Stored data:
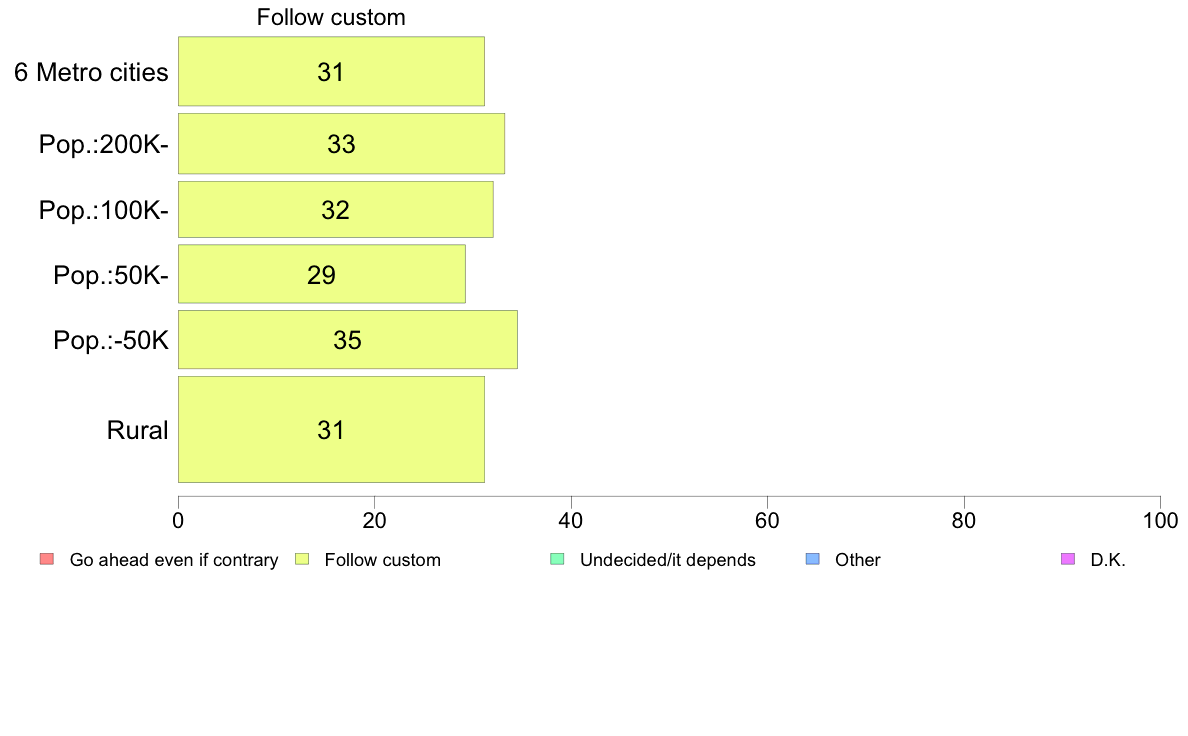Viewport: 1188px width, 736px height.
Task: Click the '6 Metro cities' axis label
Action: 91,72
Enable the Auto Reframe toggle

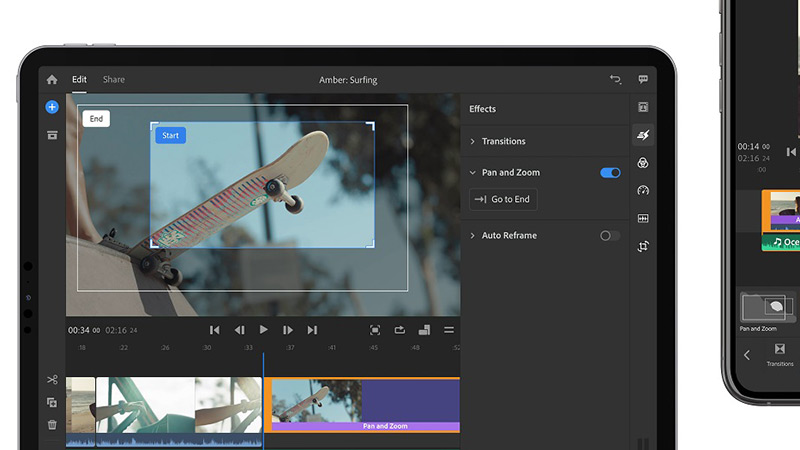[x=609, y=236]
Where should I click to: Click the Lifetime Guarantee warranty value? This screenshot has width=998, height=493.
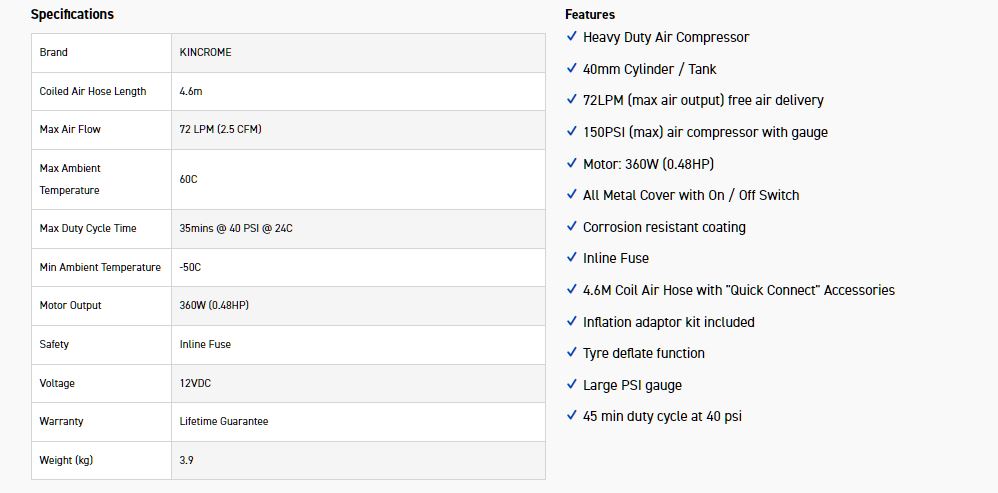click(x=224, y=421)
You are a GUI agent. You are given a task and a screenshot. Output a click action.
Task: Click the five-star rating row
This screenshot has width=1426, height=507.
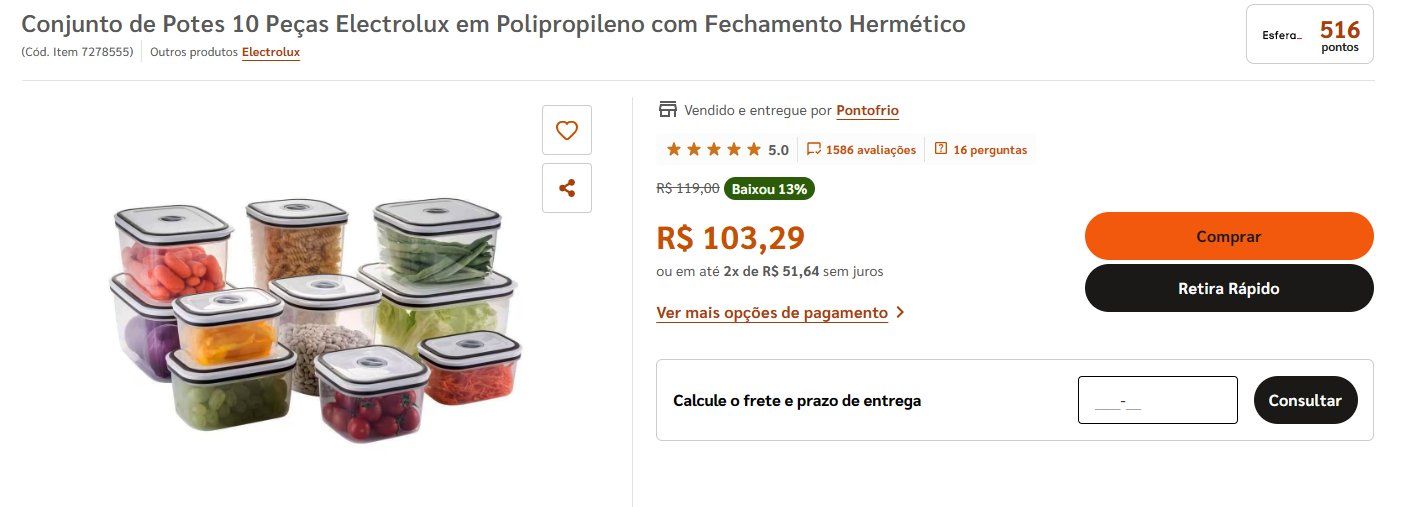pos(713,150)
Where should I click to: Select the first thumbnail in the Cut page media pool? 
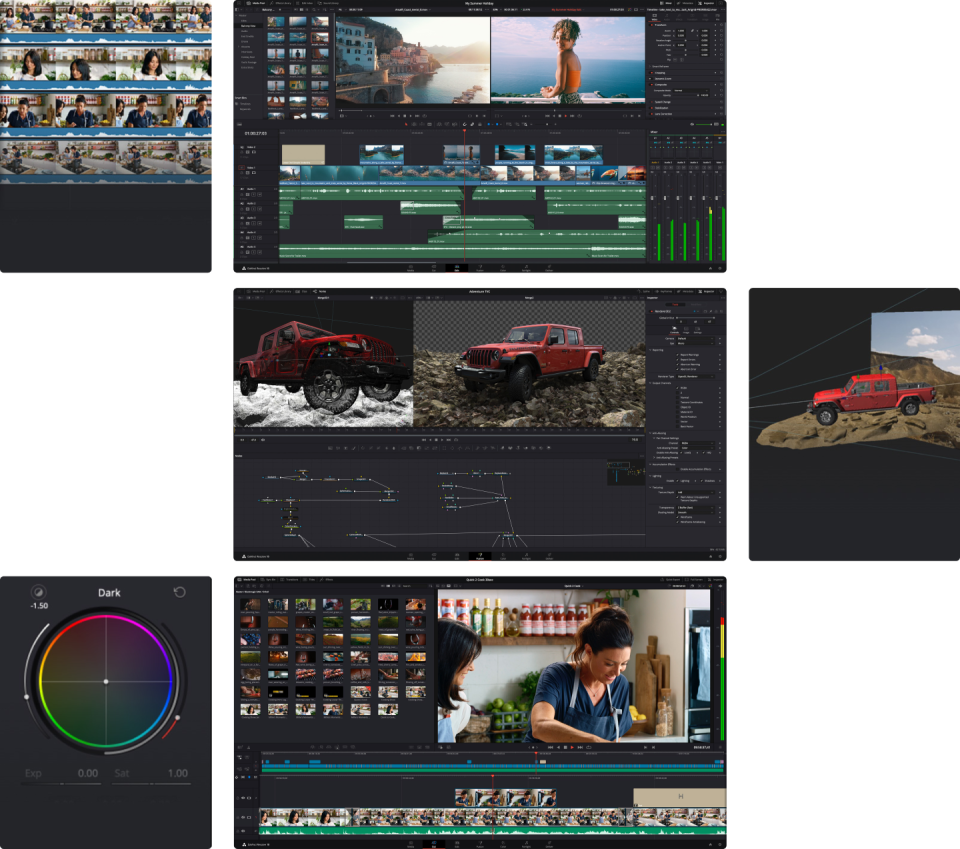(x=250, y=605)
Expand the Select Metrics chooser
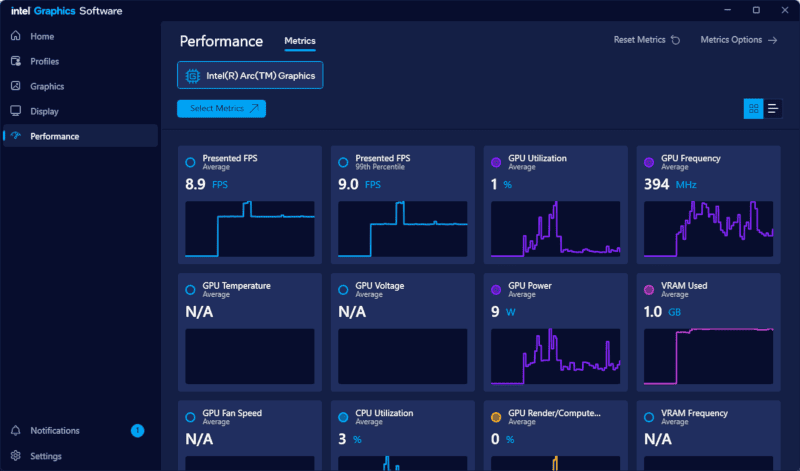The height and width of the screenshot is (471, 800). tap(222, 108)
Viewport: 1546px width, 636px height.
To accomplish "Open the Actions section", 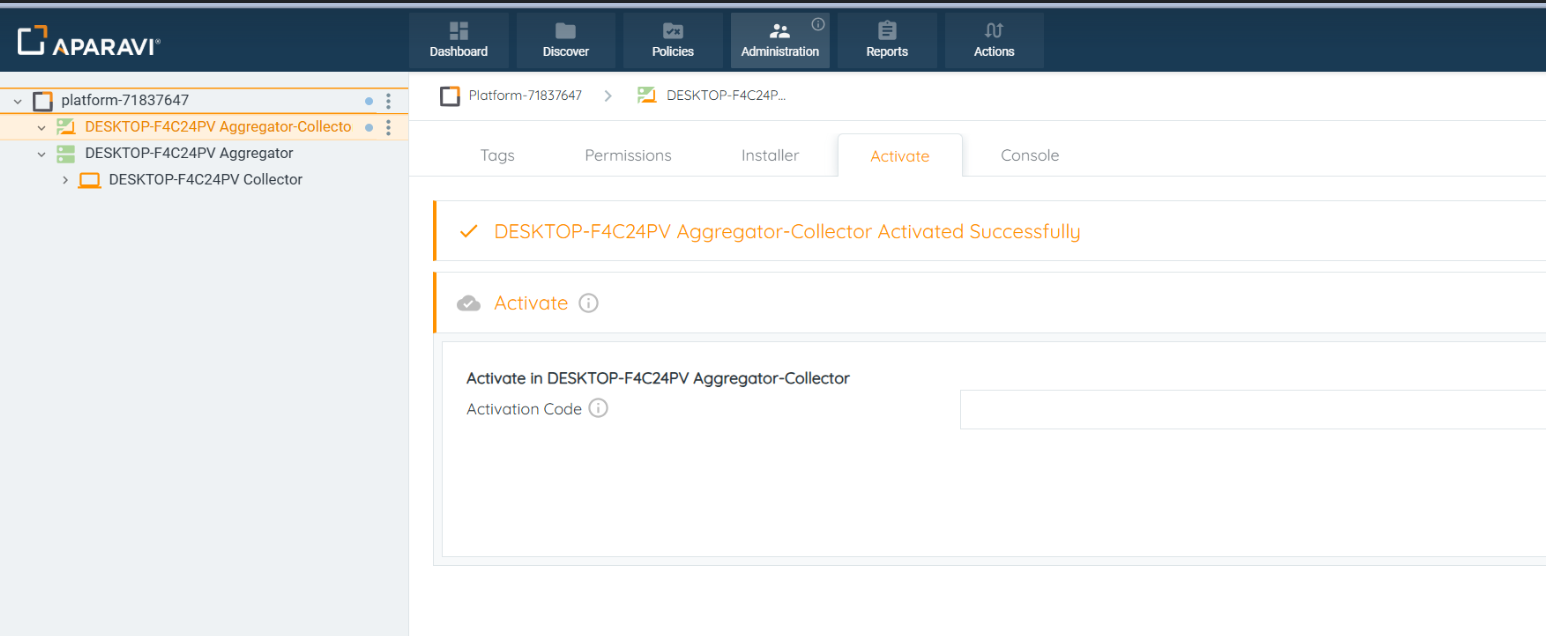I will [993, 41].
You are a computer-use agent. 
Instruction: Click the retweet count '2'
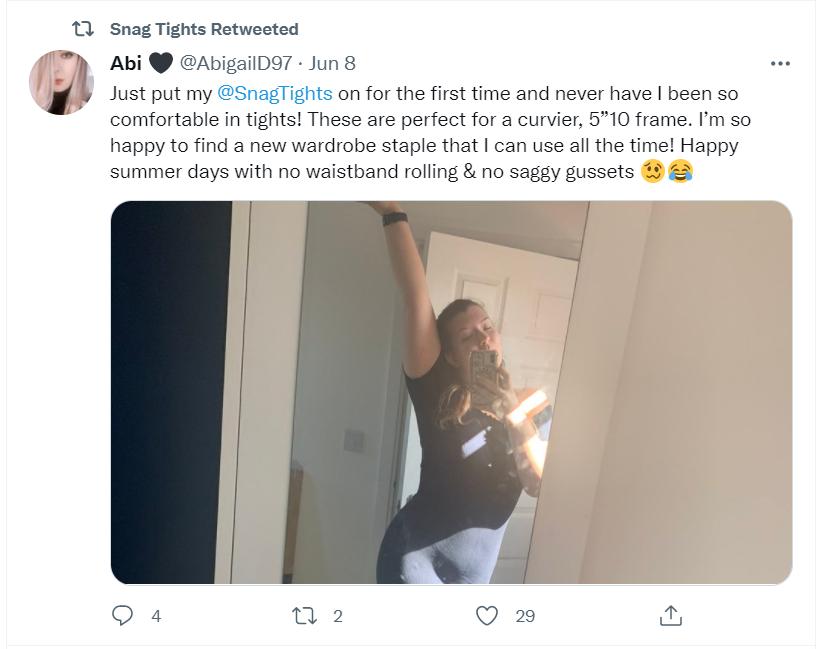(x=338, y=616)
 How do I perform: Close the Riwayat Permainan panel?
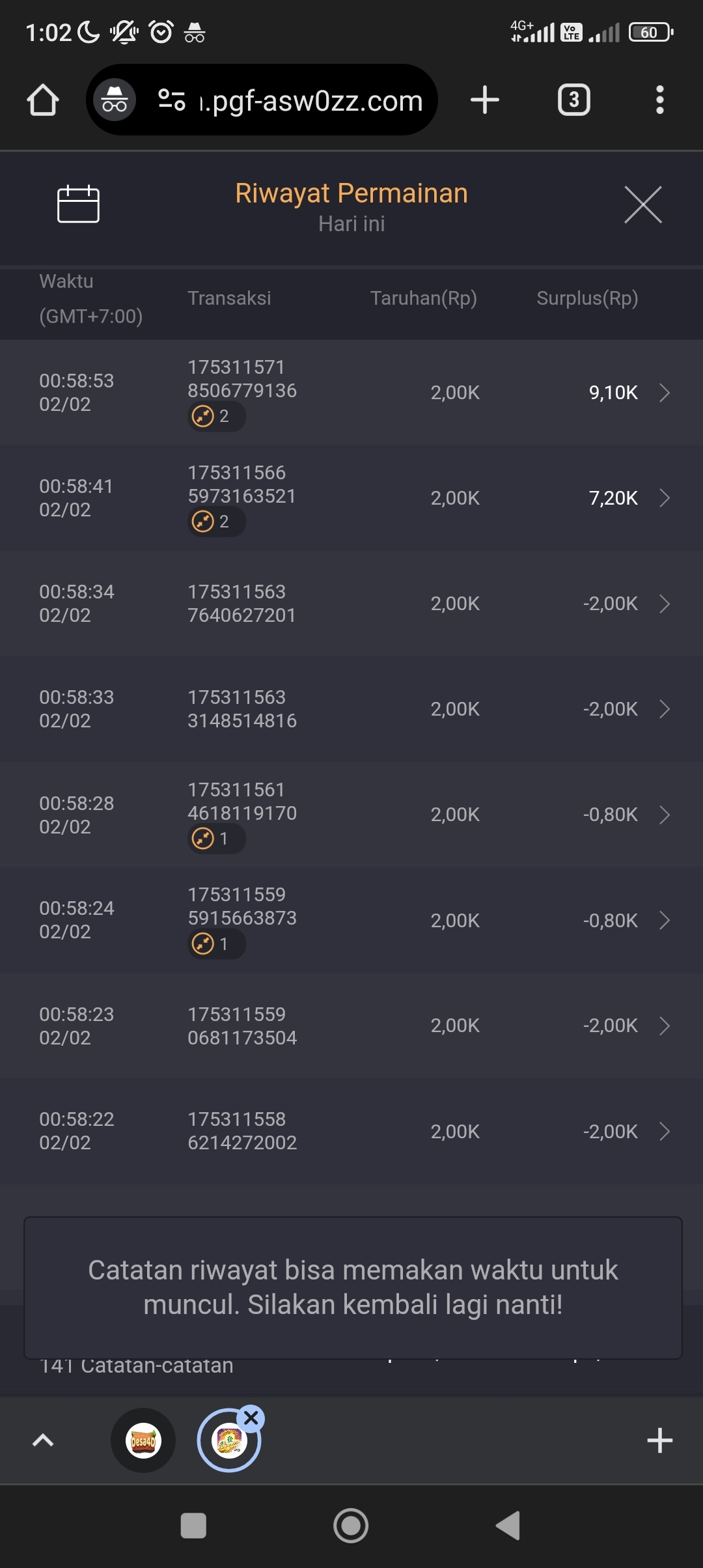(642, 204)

◆ TASK DETAILS: Above are the records. Copy exactly, and only, the lines from the line containing "How do I perform: Close" through the last one, omitting any pictures.

◆ WRITTEN RESPONSE:
 How do I perform: Close the Riwayat Permainan panel?
(642, 204)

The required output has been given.